Very nice! From the plot we can directly infer that Strategic Information Processing is the most important predictor of Conservatism - this is also the overall most relevant effect! Our cognitive predictors do a worse job at predicting Authoritarianism or Dogmatism.

What about our demographic predictor variables?

draws_mv1 %>% 
  # drop NA (= predictors that I will not need) 
  drop_na(confounder) %>%
  ggplot(aes(x = .value, y = fct_rev(confounder), fill = confounder)) +
  geom_rect(aes(xmin = -0.05, xmax = 0.05, ymin = -Inf, ymax = Inf), 
            color = "transparent", fill = bp[9], alpha = 0.05) +
  geom_vline(xintercept = 0, alpha = 0.8) +
  stat_halfeye(slab_alpha = 0.8,
               .width = c(0.9, 0.95), point_interval = "median_hdi") +
  scale_fill_manual(values = beyonce_palette(8, n = 5, type = "continuous")) +
  guides(fill = "none", slab_alpha = "none", alpha = "none") +
  labs(title = "Associations of Demographic Factors with Ideological Attitudes", 
       x = "Posterior Distribution", 
       y = "Predictor Variable",
       caption = "90% and 95% credible intervals shown in black.") +
  scale_x_continuous(breaks = seq(-0.50, 0.50, by = 0.1)) +
  coord_cartesian(xlim = c(-0.45, 0.45)) +
  theme_ipsum(plot_title_size = 16,
              axis_title_size = 14,
              axis_title_face = "bold") +
  annotate("text", x = 0, y = 0.6, label = "ROPE", 
            color = "black", size = 4) +
  facet_wrap(~ outcome, nrow=2)

Very neat! We see that there is a relatively high probability that Age is positively associated with Conservatism - this appears to be the most relevant effect again.

Checking the model

The model did not throw any warnings, so I will let you check convergence etc. by yourself if you want to.

But let’s have a final look at the posterior predictive check:

pp_check(mv1, ndraws = 100, resp="Conservatism")

pp_check(mv1, ndraws = 100, resp="Authoritarianism")

It seems like the model does a bit worse at capturing Authoritarianism. This may be as Authoritarianism is actually a ordinal variable here that can only take the values 1, 2, 3, 4.

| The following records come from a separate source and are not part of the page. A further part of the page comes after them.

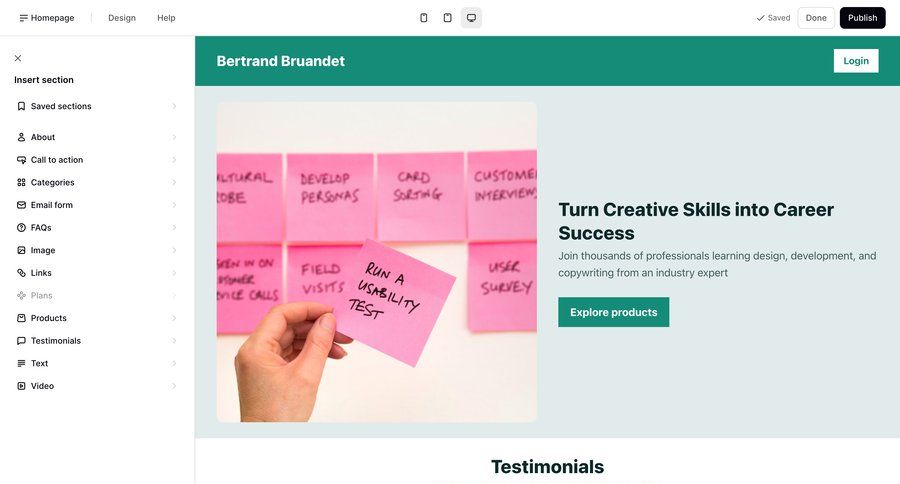The height and width of the screenshot is (484, 900).
Task: Open the Design menu
Action: coord(122,18)
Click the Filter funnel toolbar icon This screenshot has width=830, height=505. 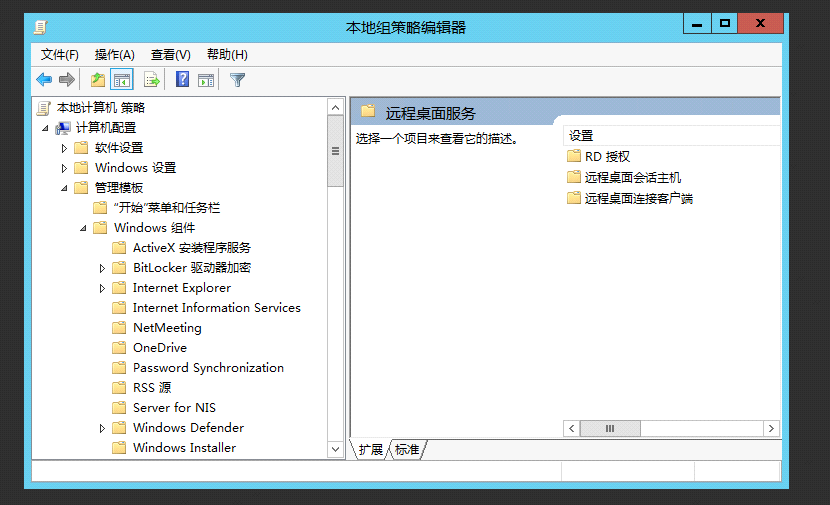(x=238, y=80)
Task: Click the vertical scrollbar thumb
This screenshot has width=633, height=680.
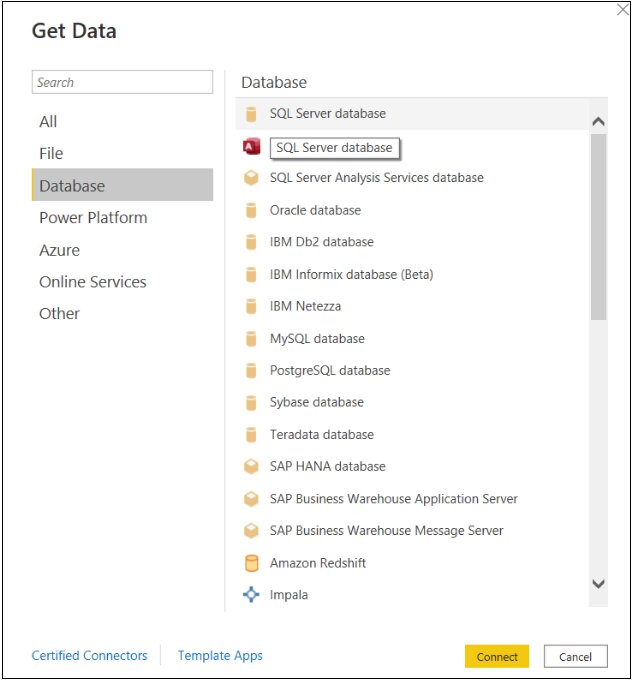Action: [x=598, y=225]
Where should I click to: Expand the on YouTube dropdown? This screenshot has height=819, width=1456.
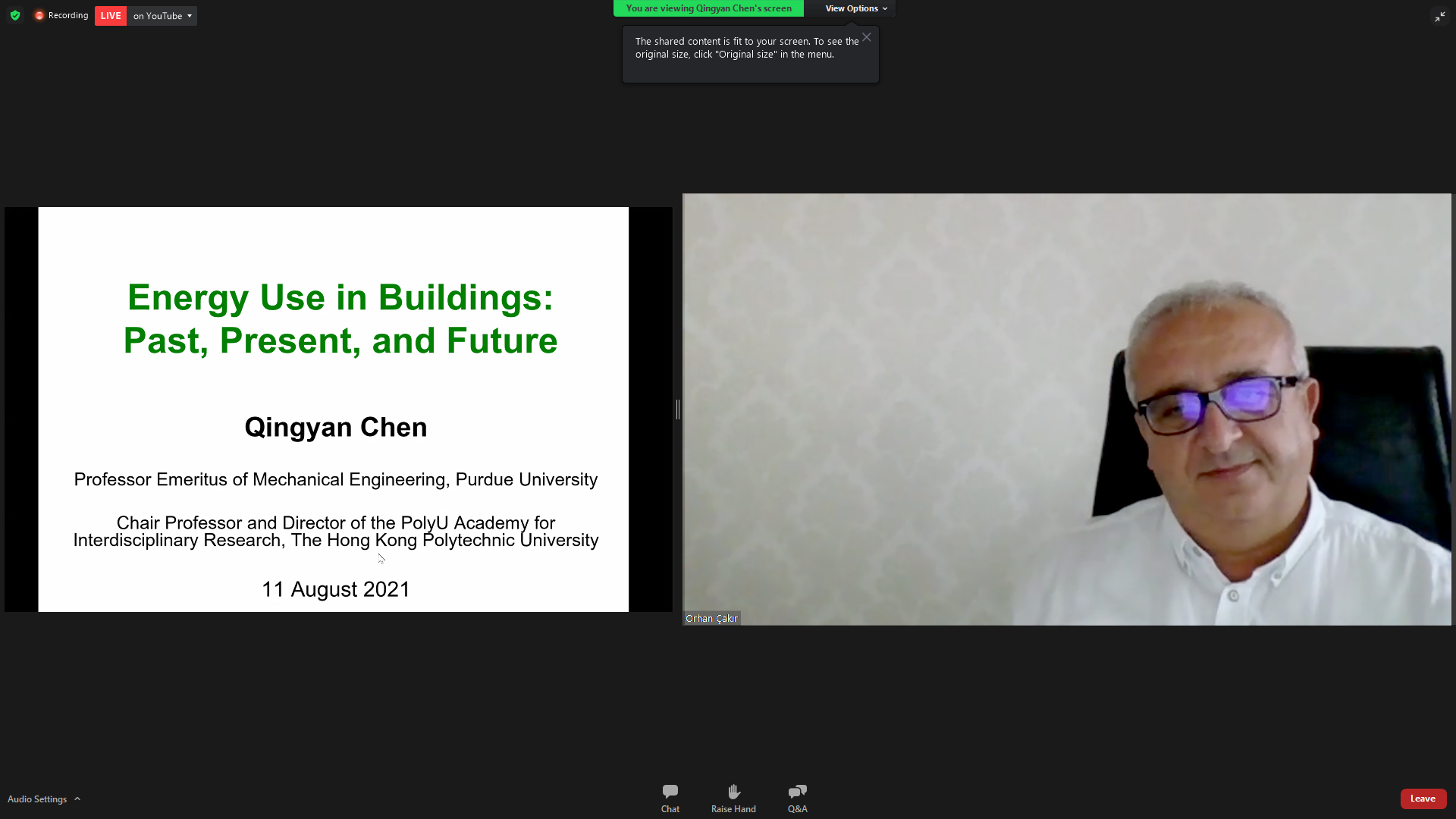[x=162, y=16]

pp_check(mv1, ndraws = 100, resp="Dogmatism")

Indirect associations?

One thing that I did not talk about is that brms also allows to test indirect effects. Before conducting the study, we may have expected that Age is indirectly associated with Conservatism via cognitive abilities. In a causal analysis this would be called mediation, but for here I just want to say: Before you do something like this, try to make yourself aware of the conclusions that you can draw from such analyses in observational data. I may delve a bit deeper into this in a future blog post, but for now here are three reads I can highly recommend:

That’s a Lot to Process! Pitfalls of Popular Path Models by Rohrer et al. (2022)
Thinking Clearly About Correlations and Causation: Graphical Causal Models for Observational Data, again by Rohrer (2018)
And as many people criticize statistical models that test for indirect associations in cross-sectional data, here a bit of a different view on it.

Sources and Resources

I am not a statistician, so please take all of what I wrote and coded here with a lot of caution. However, there are many great resources out there if you want to delve deeper into the topic - I am just getting started with this, but here are a few potentially helpful links.

Doing Bayesian Data Analysis in brms and the tidyverse: A brms and tidyverse version by Solomon Kurz of the classic book by Kruschke Doing Bayesian data analysis: A tutorial with R, JAGS, and Stan.
Practical Bayes Part I and Practical Bayes Part II: Great resources to dealing and avoiding common problems in Bayesian models by Micheal Clark
Bayesian Basics: General overview of how to run Bayesian models in R
bayestestR: Vignettes on basic Bayesian models and their interpretation
Stan Wiki: Prior Choice: Go to reference for selecting priors
Course Handouts for Bayesian Data Analysis Class by Mark Lai

And there are of course many many more resources, this is just to get started with some.